Una volta si chiamavano flirt,  quelle storie passeggere che avevano il profumo di cocco e grigliata mista sul mare con una birra da 66 cl.  E diciamocelo, flirt sembra il nome di un profumo tarocco, buono finché non ti spunta un terzo braccio sul collo. Così si è passati ad “Avventura“, che ha un richiamo esotico e t’illude di respirare indipendenza nel momento stesso in cui viene pronunciato. E ancora, il mitico “Ci stiamo frequentando, ci vediamo” con un’espressione schifata  e il sopracciglio alzato e noncurante a voler sottolineare una roba di poco conto.

Basta! Abbandonatevi alla burocratizzazione dell’emozione: Amore a tempo determinato.

Come un contratto a progetto qualsiasi:

-Selezioni. Individui i soggetti che posseggono ai requisiti prefissati. Quelli di bocca buona si accontenteranno delle candidate con respirazione autonoma. I più esigenti punteranno su bellezza e intelligenza, consci di andare incontro a una sfida che ha visto molti caduti sul campo.

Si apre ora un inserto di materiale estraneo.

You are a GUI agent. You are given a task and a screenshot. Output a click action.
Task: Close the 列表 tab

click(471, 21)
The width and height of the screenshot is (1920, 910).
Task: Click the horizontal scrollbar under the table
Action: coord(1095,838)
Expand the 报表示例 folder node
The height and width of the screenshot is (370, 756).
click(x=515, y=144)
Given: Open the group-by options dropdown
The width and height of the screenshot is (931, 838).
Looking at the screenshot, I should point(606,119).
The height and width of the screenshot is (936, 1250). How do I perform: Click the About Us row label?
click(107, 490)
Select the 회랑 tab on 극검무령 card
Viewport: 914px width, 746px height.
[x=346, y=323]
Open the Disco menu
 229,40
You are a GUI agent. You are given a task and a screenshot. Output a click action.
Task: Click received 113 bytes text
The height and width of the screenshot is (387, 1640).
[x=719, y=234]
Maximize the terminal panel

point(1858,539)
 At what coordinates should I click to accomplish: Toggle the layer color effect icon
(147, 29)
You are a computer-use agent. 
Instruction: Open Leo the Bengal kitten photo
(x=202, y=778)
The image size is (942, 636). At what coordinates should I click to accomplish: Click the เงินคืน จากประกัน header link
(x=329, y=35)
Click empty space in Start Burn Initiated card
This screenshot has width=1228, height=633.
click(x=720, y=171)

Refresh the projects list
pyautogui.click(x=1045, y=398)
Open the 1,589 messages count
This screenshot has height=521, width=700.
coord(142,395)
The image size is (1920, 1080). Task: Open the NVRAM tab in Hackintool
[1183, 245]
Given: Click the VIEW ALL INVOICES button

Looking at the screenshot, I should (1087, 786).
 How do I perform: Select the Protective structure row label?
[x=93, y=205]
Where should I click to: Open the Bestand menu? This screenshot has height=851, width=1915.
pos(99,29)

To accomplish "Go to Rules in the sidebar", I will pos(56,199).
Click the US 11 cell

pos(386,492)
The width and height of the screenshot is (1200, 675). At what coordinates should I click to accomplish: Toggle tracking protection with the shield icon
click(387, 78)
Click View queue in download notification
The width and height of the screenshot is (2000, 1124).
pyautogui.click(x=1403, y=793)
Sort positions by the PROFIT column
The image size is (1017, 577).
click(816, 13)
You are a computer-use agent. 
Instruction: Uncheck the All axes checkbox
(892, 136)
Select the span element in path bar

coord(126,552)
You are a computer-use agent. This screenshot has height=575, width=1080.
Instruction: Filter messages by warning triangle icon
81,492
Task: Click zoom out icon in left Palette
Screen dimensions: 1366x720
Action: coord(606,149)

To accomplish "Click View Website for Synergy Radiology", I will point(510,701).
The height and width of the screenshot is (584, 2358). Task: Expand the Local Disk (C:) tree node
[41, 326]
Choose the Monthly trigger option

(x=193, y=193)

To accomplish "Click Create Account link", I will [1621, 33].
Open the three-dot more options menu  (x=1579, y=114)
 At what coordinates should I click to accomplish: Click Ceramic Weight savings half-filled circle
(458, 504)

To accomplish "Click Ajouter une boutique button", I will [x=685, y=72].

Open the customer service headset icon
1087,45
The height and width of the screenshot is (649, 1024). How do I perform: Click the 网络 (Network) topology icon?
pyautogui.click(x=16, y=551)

-Primo step. Si lancia l’amo, in genere a mazzi da 6, le leggi della statistica vogliono che almeno una abbocchi. Si passa al corteggiamento che ha sostituito fiori e appostamenti sotto casa con una faccina su Whatsapp o un “ciao, come va?” nella chat di Facebook. In caso di risposta immediata conviene insistere. Se invece ti scriverà 5 giorni dopo dicendo che ha dovuto accompagnare il gatto dal veterinario, lasciate perdere, avete l’appeal di una zucchina bollita su una tavola di lasagne.  Una volta approcciata la preda fingete di avere un cuore e preoccupatevi di chiedere se ha pranzato/cenato o se ha dormito bene. Irrorate il tutto con complimenti poco sentiti ma di sicuro effetto, fatela sentire desiderata e fissate un appuntamento. La prima impressione conta moltissimo, quindi puntualita´ e forte motivazione.

-Secondo step.  Con un altro incontro si è a un passo dall’assunzione. L’accordo sembra concluso e le parti hanno capito le intenzioni dell’altro. Bisogna solo stabilire durata, target, benefits e opportunità di carriera, se presenti. Spesso le postille richiedono di non farsi vedere in pubblico insieme, a rischio la piazza di uno dei due.

-Assunzione.  Decidete di comune accordo di uscire insieme per un periodo prestabilito, lui specifica che non è l’uomo giusto, che non vuol mettere su famiglia e che in futuro intende delocalizzare all’estero. La Romania tira sempre moltissimo, soprattutto intorno ai 60 anni. Lei dice che non s’innamora da anni, vuole solo divertirsi e che non lo stresserà mentre cela un ghigno malefico.

-TFR. Il contratto volge al termine, lei spera in un rinnovo che non arriverà, lui ha già puntato la nuova leva. Segue vertenza fatta di rappresaglie sotto casa e messaggi minatori.

Continueranno altri contratti di poco conto, finché non arriverà il pazzo che ti offre l’amore a tempo indeterminato.